EHCP (Education Health Care Plan)
Education health care plans become legally enforceable from September 2014. Education health care plans will be the new version of what is currently known as a statement. From 1st September 2014 no further statements will be processed, instead they will be processed as education health care plans. Parents may request assessment for an education health care plan. Over three years (until September 2017) all statements will be transferred over to education health care plans. This will be a gradual process and statements will remain legal in the meantime. The criteria for education health care plans will be the same as those for statements – specifically this is where the special educational provision necessary to meet the child or young person’s needs cannot be reasonably provided within the resources normally avail-able to mainstream schools and early years settings. Education health care plans are developed to include more aspirations of the children/young people and focus on person centred planning. Any specified and quantified Special Educational Provision in the education health care plan will have to be delivered by the local authority and can continue up until the age of 25 if a young person stays in education or training. The period for pulling together all the evidence in the application for an education health care plan is twenty weeks, at which point a decision should be given.

DATASET EXTRACT:

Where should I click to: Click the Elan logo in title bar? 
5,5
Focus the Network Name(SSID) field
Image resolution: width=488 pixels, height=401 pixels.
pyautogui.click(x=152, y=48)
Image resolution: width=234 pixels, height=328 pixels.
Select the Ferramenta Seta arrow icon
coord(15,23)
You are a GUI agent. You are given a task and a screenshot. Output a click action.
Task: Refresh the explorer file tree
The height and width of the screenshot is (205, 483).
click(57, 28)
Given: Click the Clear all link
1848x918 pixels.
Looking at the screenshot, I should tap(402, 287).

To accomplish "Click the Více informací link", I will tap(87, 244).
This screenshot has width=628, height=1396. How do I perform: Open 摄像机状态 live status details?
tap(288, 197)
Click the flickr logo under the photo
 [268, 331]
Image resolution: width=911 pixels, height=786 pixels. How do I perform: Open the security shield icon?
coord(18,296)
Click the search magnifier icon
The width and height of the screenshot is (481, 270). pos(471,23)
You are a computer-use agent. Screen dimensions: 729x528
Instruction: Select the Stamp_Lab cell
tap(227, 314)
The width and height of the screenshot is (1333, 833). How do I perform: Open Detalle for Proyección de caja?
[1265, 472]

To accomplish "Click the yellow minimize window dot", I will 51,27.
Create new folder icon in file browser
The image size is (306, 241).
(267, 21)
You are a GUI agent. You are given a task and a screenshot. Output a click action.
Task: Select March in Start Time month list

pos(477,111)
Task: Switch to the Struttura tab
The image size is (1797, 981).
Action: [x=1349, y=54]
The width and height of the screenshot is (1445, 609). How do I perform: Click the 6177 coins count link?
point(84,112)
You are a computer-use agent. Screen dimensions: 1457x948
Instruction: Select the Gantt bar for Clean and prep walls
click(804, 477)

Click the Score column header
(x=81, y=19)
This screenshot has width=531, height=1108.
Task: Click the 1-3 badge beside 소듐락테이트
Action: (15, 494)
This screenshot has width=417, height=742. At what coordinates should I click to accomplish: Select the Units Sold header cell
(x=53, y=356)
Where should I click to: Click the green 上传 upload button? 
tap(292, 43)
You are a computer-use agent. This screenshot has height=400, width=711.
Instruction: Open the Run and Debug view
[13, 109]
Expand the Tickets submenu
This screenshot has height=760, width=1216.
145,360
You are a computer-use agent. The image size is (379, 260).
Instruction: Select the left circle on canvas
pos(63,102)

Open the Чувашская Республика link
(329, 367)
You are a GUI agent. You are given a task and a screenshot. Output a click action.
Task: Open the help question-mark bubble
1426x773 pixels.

TO DO:
a - According to the passage on education health care plans, how long is the period for pulling together all the evidence in an application?
b - List every date, age, or length of time stated in the passage on education health care plans, with what each one refers to.
c - Decide whether each statement agrees with the passage on education health care plans, answering yes or no and quoting the words of the passage that settle it.
(i) Statements stop being legal once education health care plans become enforceable.
(ii) The criteria for education health care plans are the same as those for statements.
(iii) Parents may request assessment for an education health care plan.

THE RESULTS:
a - Twenty weeks.

b -
- September 2014: education health care plans become legally enforceable.
- 1st September 2014: no further statements will be processed; they will be processed as education health care plans instead.
- Three years (until September 2017): the period over which all statements will be transferred to education health care plans.
- Age of 25: the age up to which specified and quantified Special Educational Provision can continue if a young person stays in education or training.
- Twenty weeks: the period for pulling together all the evidence in the application, at which point a decision should be given.

c -
(i) No: "statements will remain legal in the meantime."
(ii) Yes: "The criteria for education health care plans will be the same as those for statements"
(iii) Yes: "Parents may request assessment for an education health care plan."